Trooper Ross Woodward described seeing lots of civilians with casualties, people frozen in place and screaming. He said they tried to move people away from danger, before going to the aid of the injured.

Trooper Woodward tended to victims who had gun shot wounds Credit: Good Morning Britain, ITV

One of those was a man who was shot in the lower back.

I applied direct pressure using a jumper. He was holding my hands and saying 'I cant breath, I can't breath'.

Three minutes later, he was still saying, more panicked, he can't breath.

And after that he had gone, there was no response from him. I checked his pulse, so I realised he had passed away.

– Trooper Ross Woodward

Trooper Woodward explains at that point he asked a woman to stay by the man's side so he could tend to other victims, including a wheelchair user who had been shot in the back as well.

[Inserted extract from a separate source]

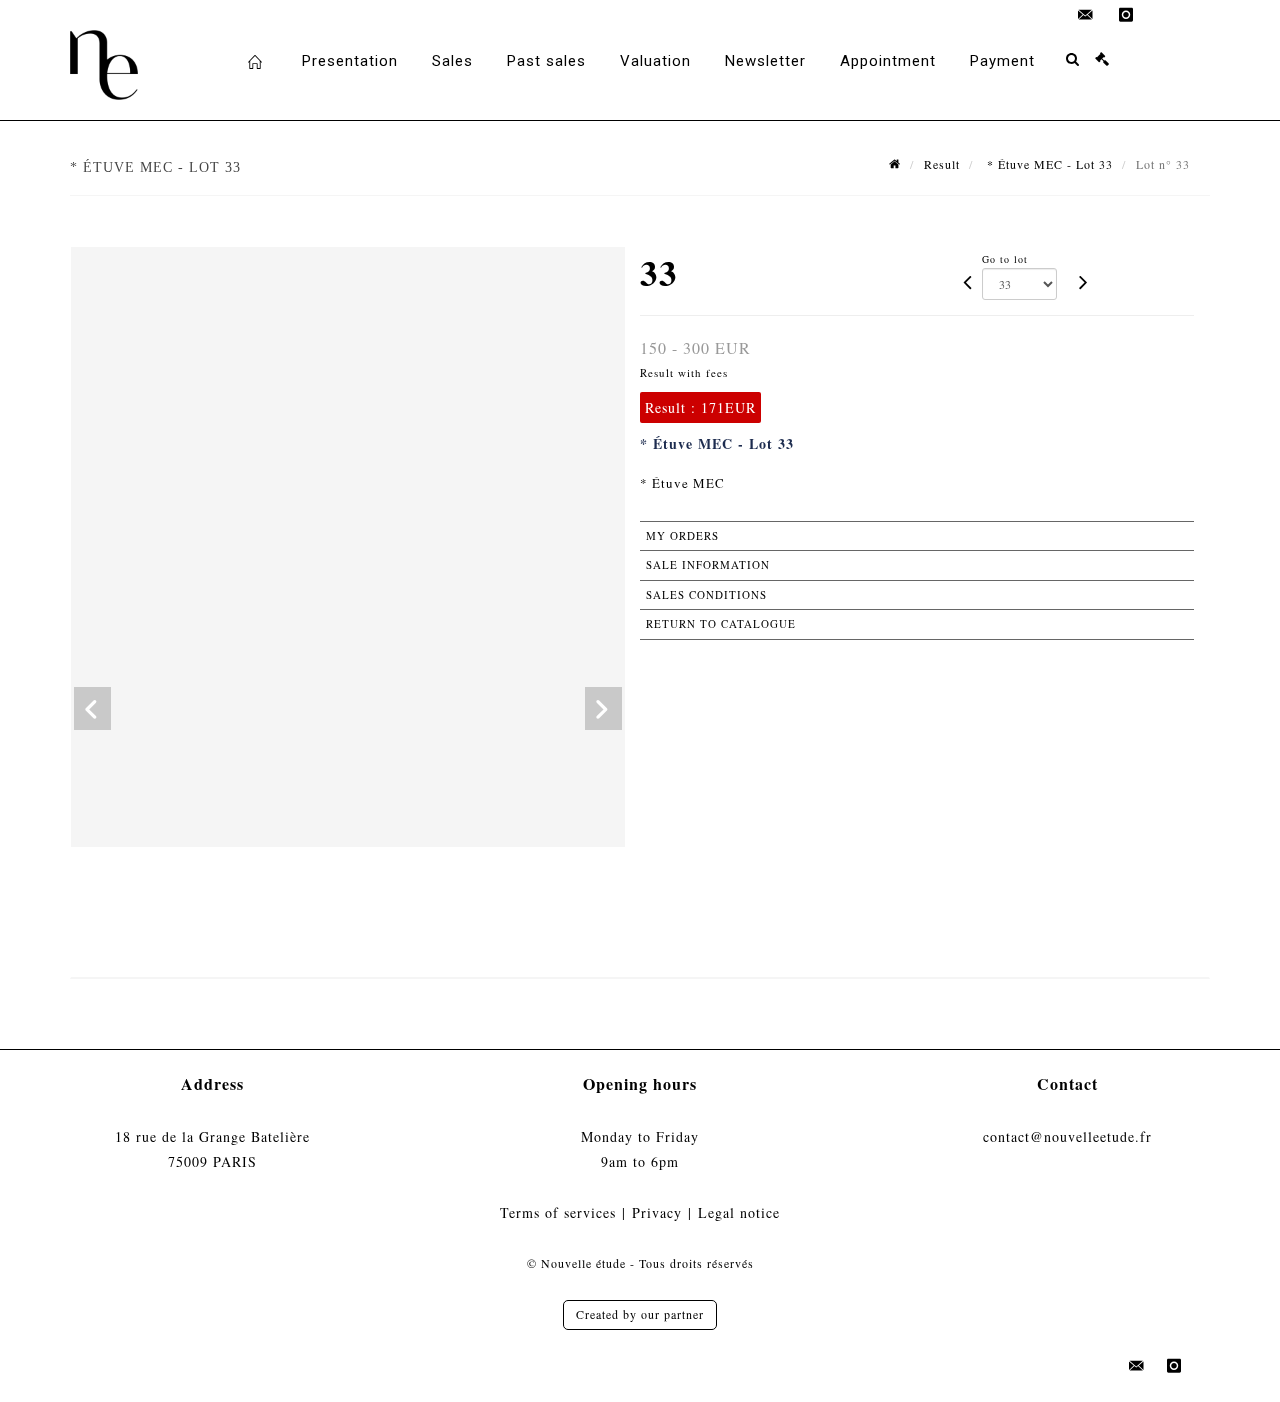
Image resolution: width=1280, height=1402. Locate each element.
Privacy (657, 1212)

Tributes are left near the scene of the shooting in Las Vegas Credit: PA

Trooper Chris May, who got split up from his two friends during the chaos, credited his military training for the brave and selfless response shown by the troops.

"We all have the knowledge, thanks to our training that we knew we could try and help and hopefully make a difference," he said.

Their actions that night won acclaim from the Prime Minister, who thanked them for their efforts earlier this week.

Stephen Paddock left 58 people dead and 489 injured when he opened fire on Route 91 Harvest Festival on Sunday night.